Exercise:
Your response should be every line from the entries that includes the string "computer".

Records to use:
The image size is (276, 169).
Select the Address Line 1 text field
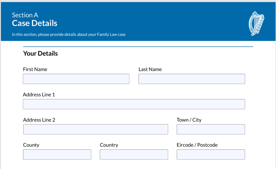(134, 104)
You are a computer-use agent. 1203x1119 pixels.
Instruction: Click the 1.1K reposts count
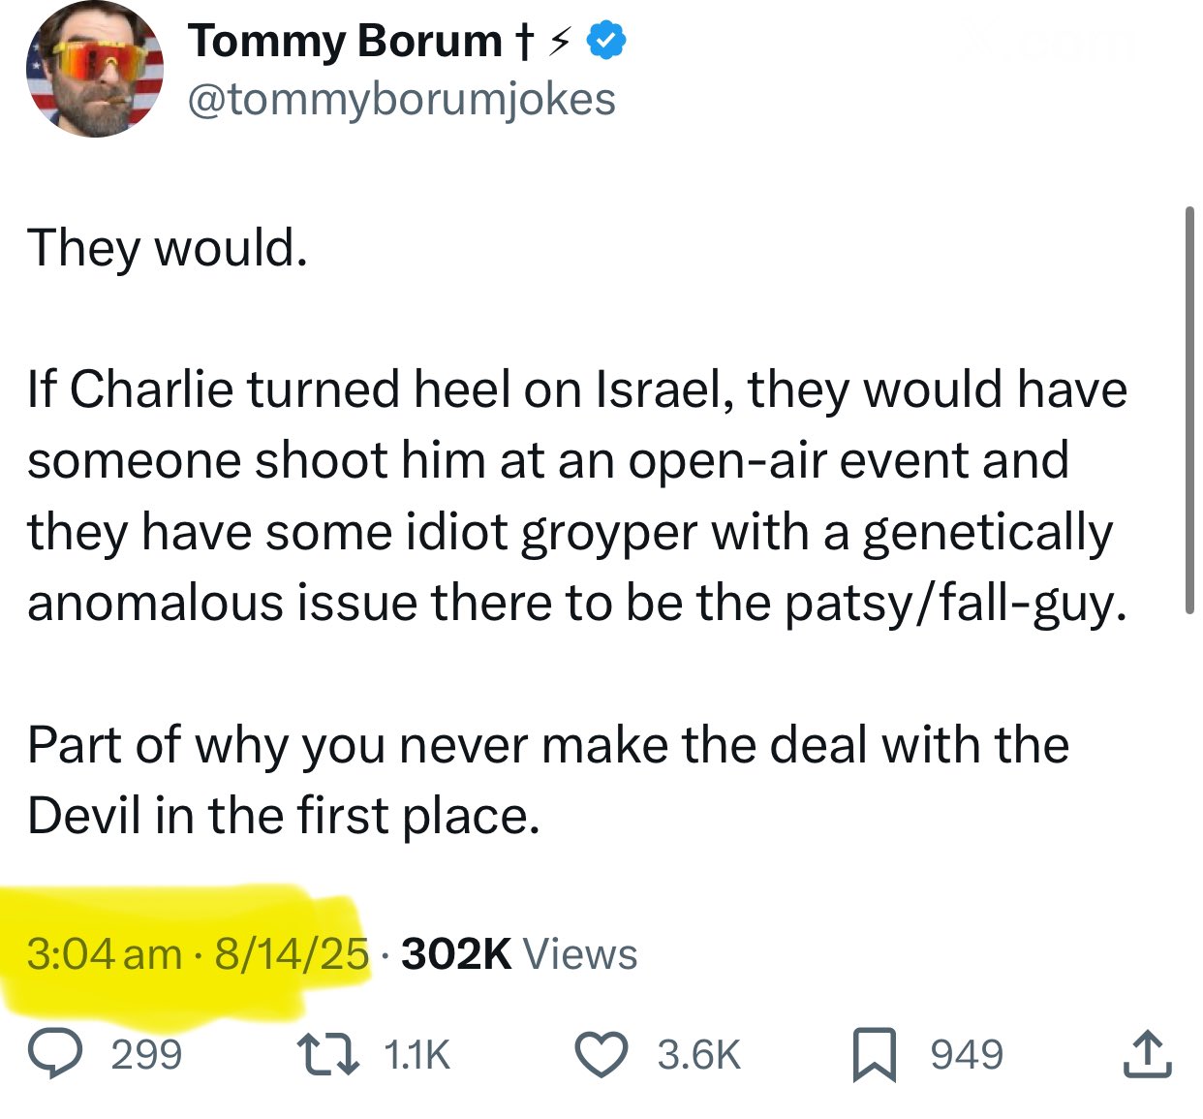tap(416, 1054)
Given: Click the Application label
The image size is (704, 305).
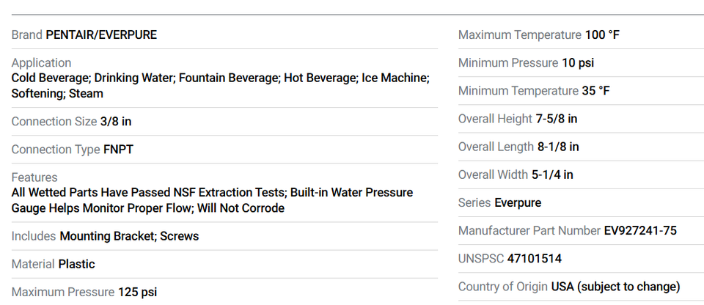Looking at the screenshot, I should pos(41,63).
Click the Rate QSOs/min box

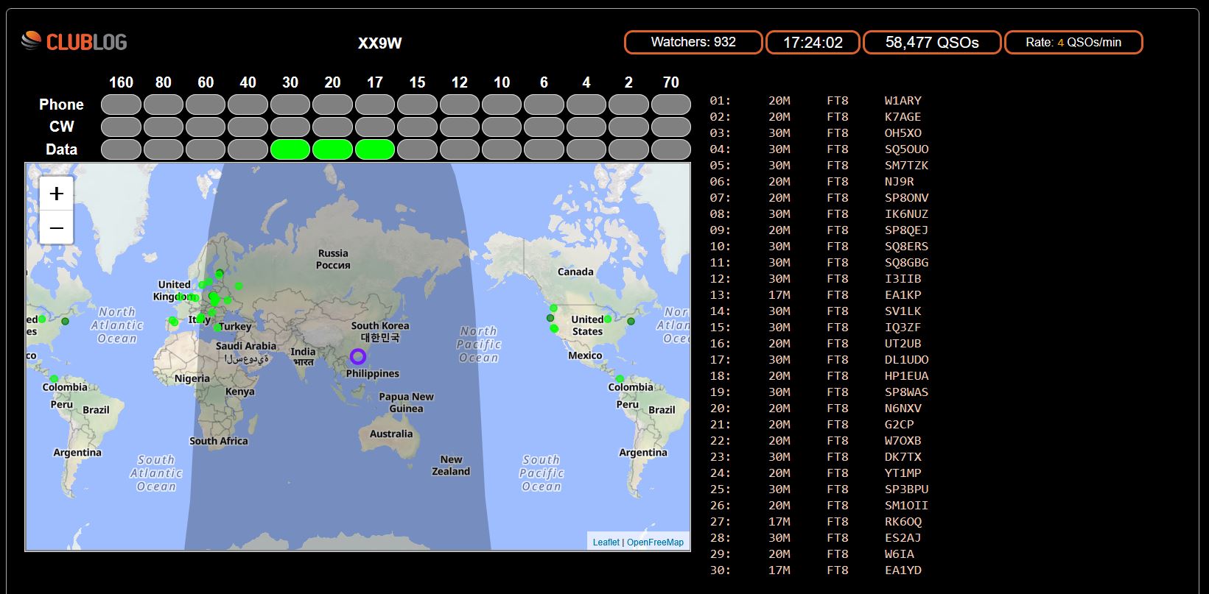[1073, 43]
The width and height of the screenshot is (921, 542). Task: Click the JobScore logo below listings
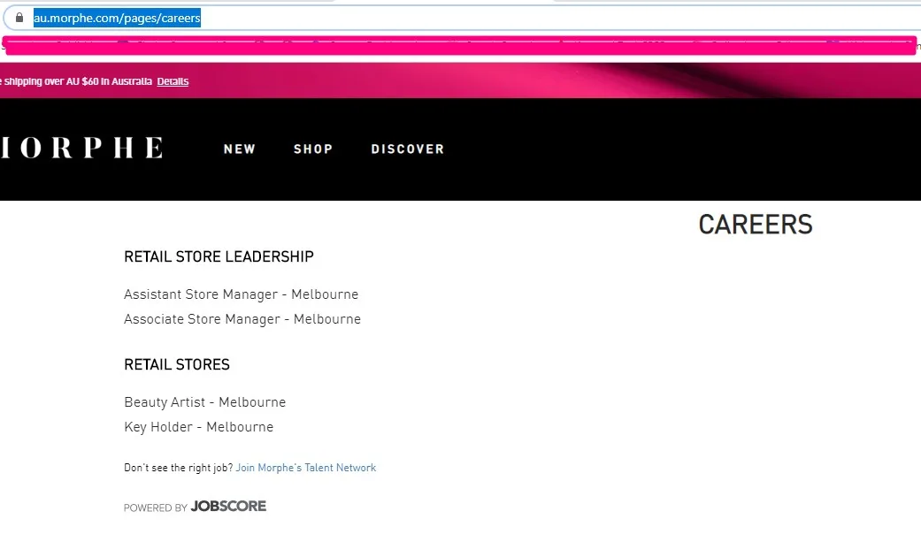[228, 507]
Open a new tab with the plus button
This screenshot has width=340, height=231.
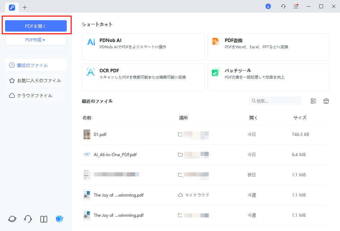coord(25,7)
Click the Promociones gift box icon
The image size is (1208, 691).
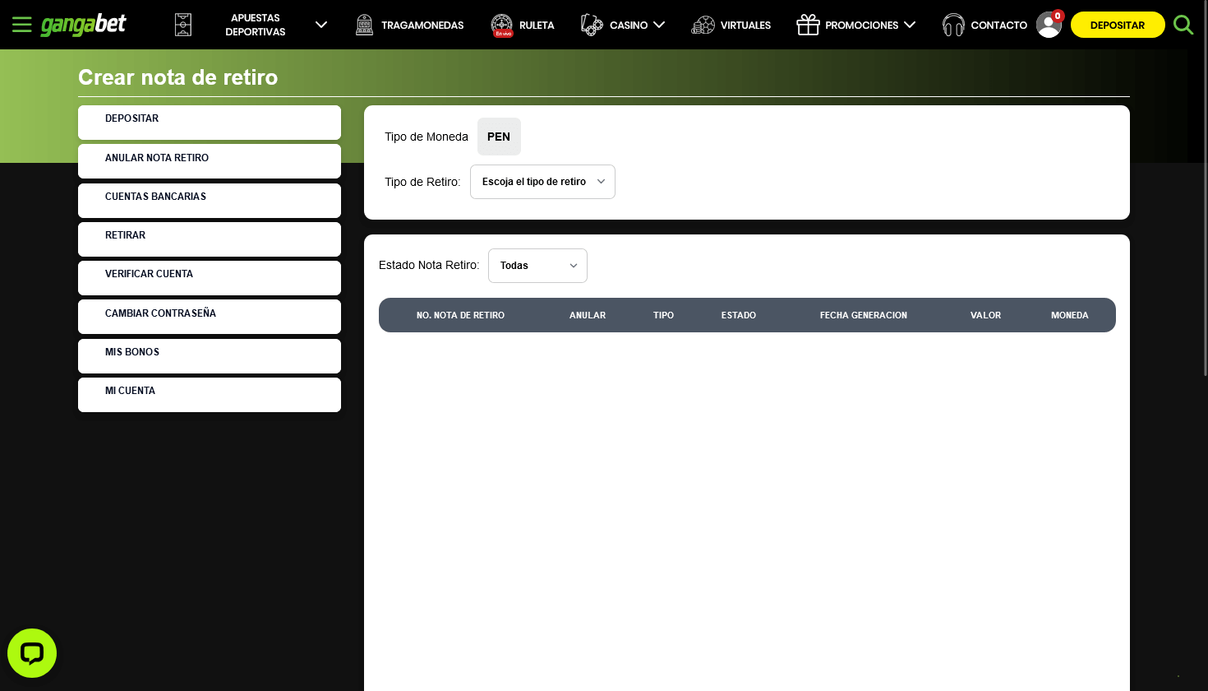pos(808,25)
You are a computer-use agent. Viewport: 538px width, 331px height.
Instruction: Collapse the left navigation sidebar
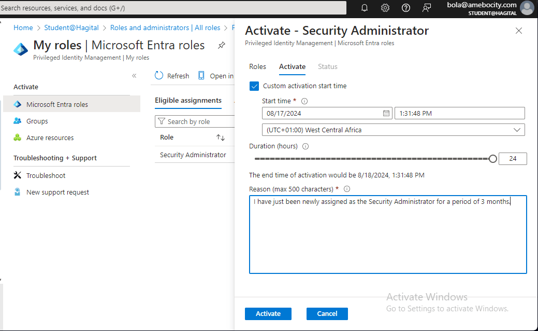(134, 76)
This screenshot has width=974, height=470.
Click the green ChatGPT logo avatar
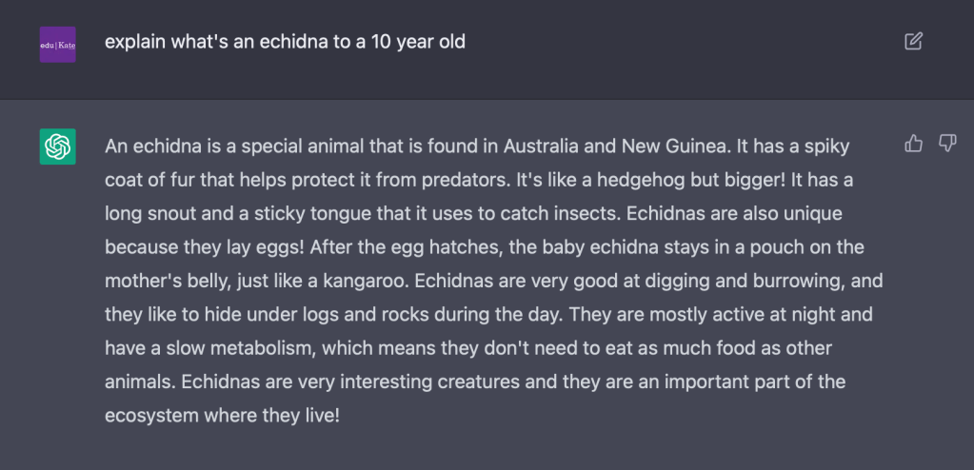[57, 147]
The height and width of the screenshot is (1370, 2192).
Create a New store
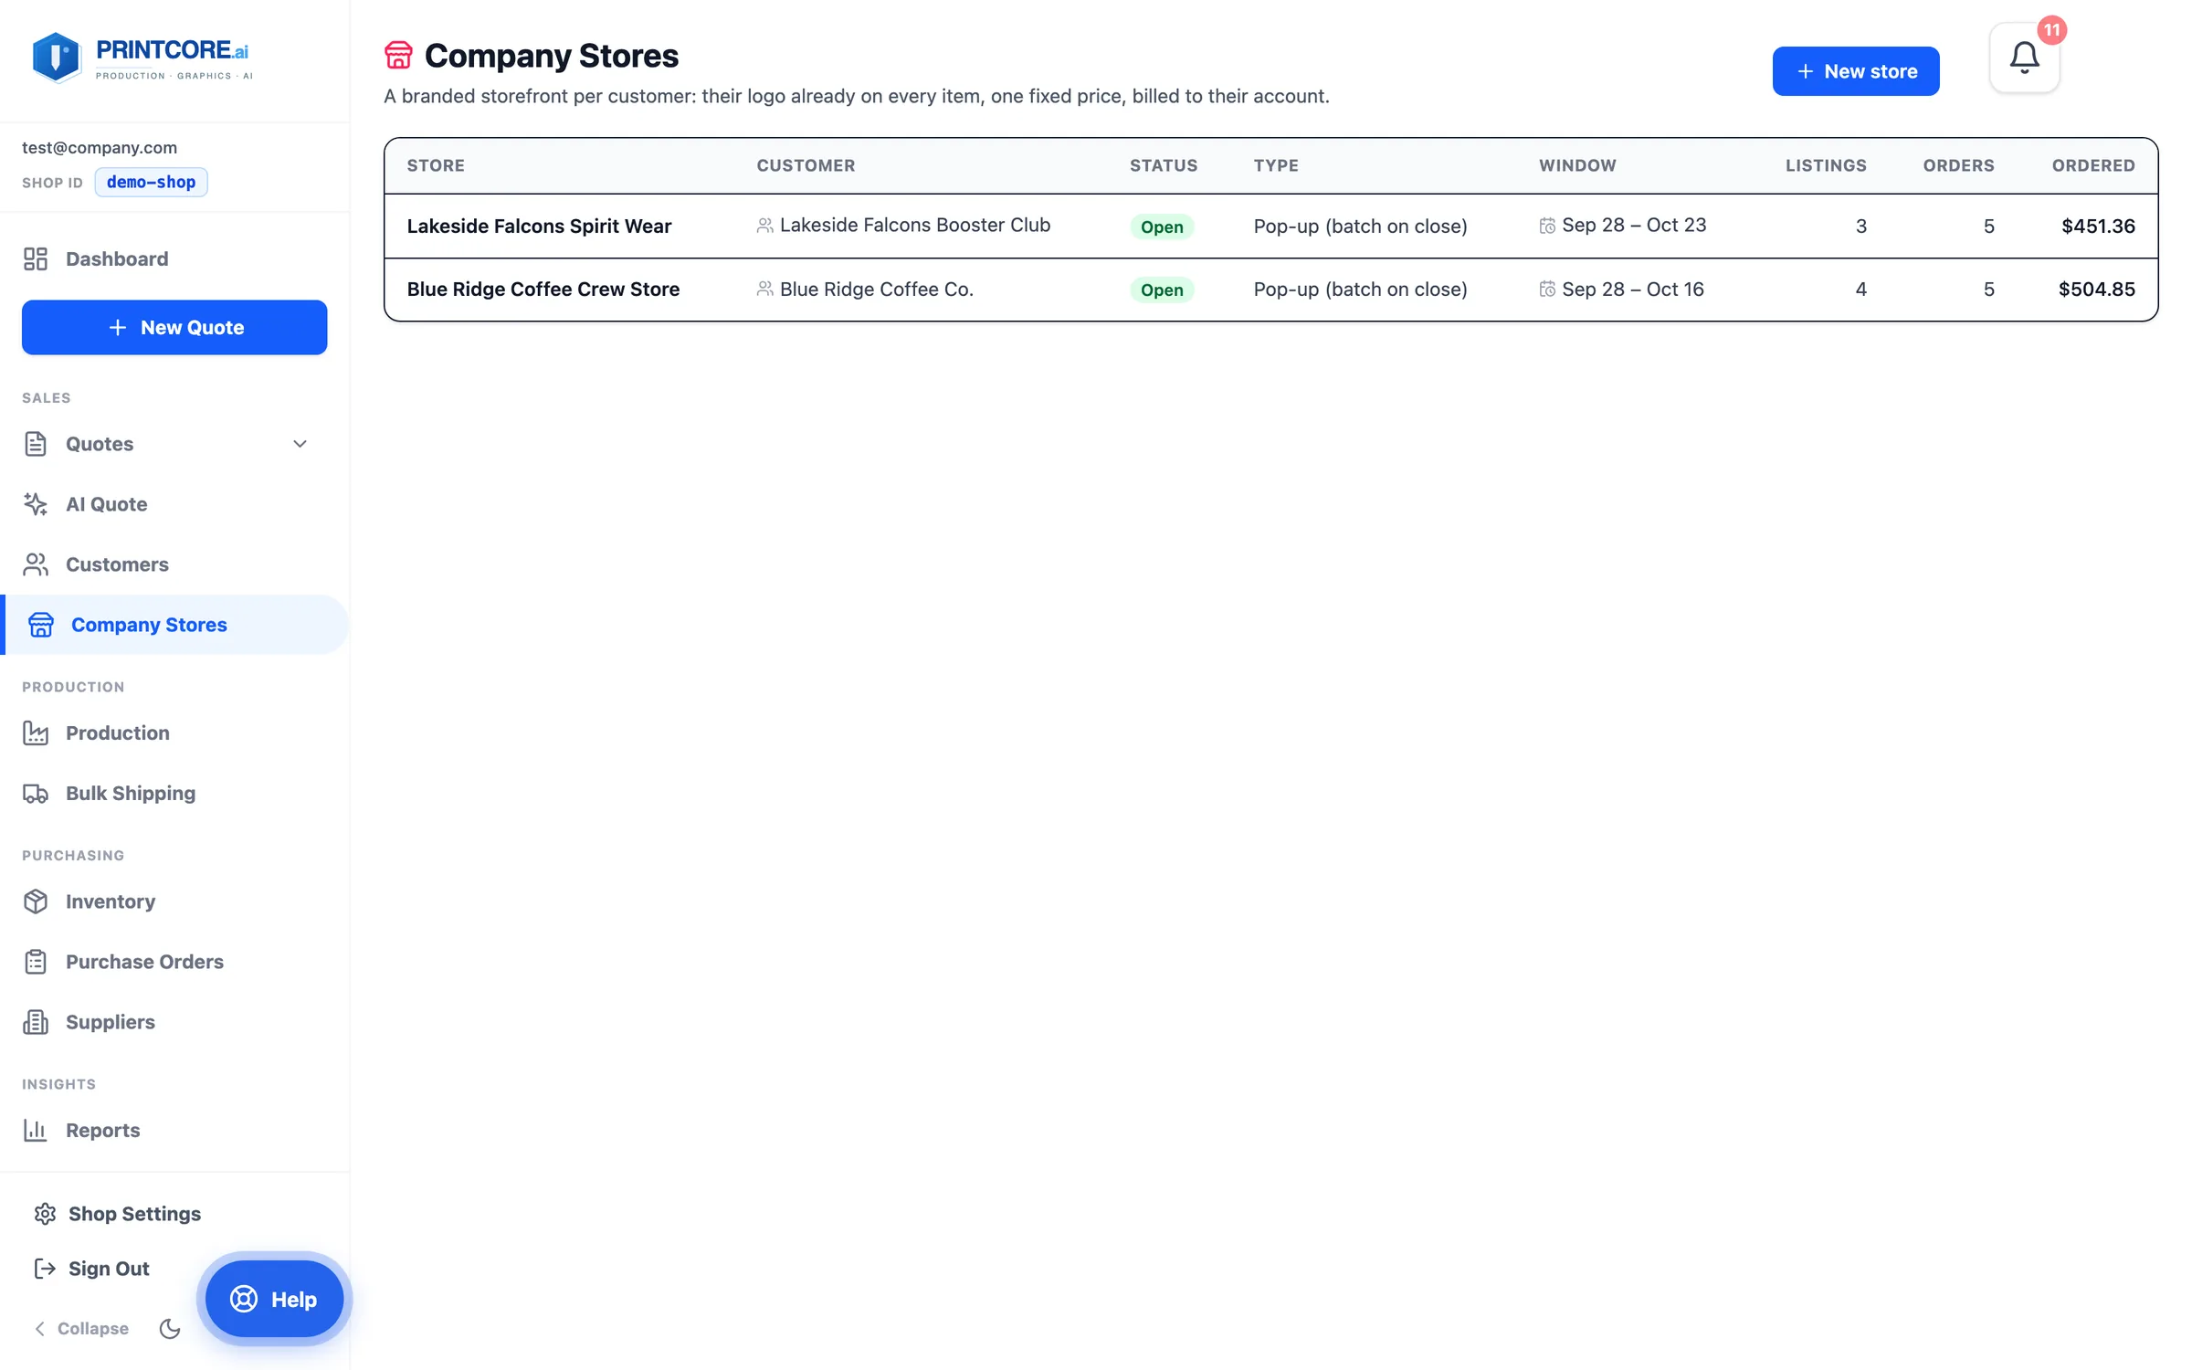coord(1855,71)
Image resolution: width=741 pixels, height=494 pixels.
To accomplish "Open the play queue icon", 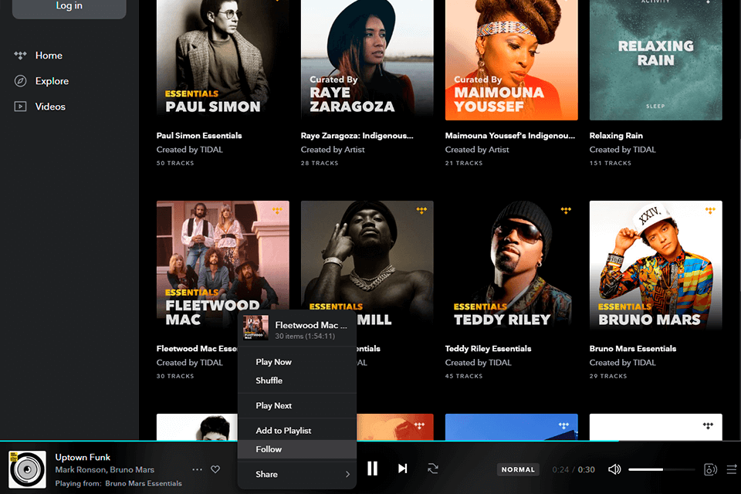I will [730, 468].
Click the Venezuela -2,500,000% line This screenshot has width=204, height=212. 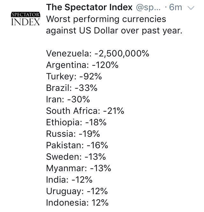point(98,54)
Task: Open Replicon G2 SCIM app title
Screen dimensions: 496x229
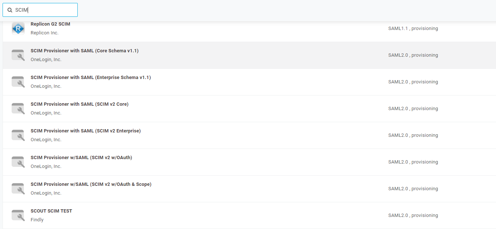Action: (50, 24)
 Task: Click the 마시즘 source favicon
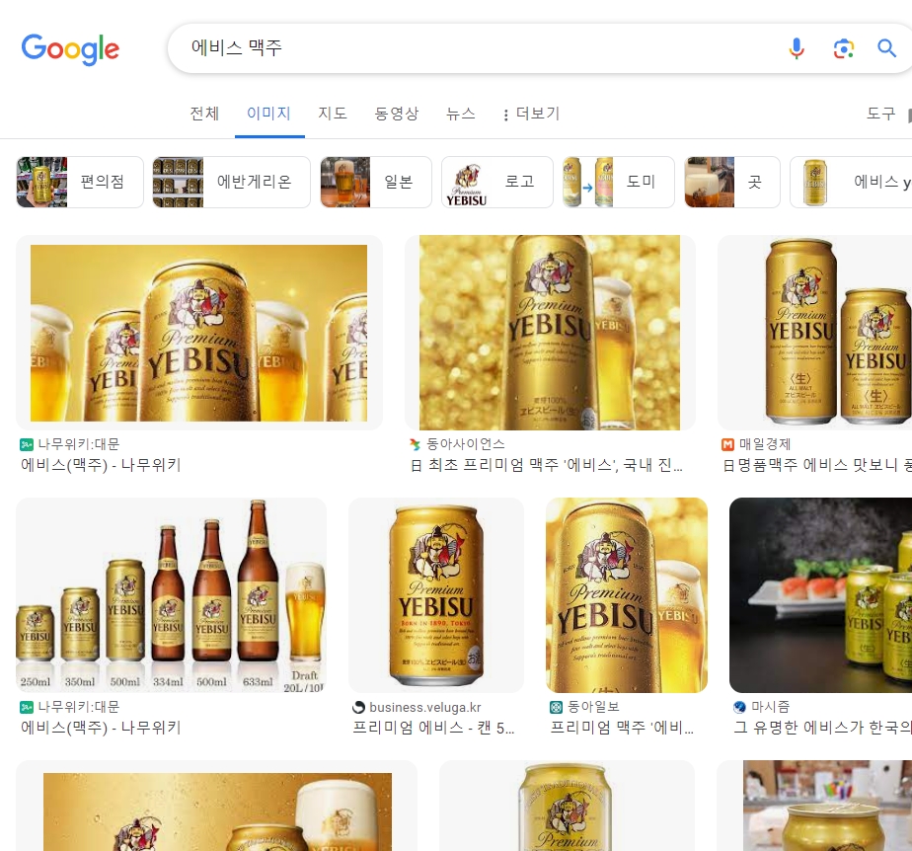point(737,707)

Answer box:
You are a computer-use agent. 1203x1119 pixels.
You are a computer-use agent. Viewport: 538px width, 331px height.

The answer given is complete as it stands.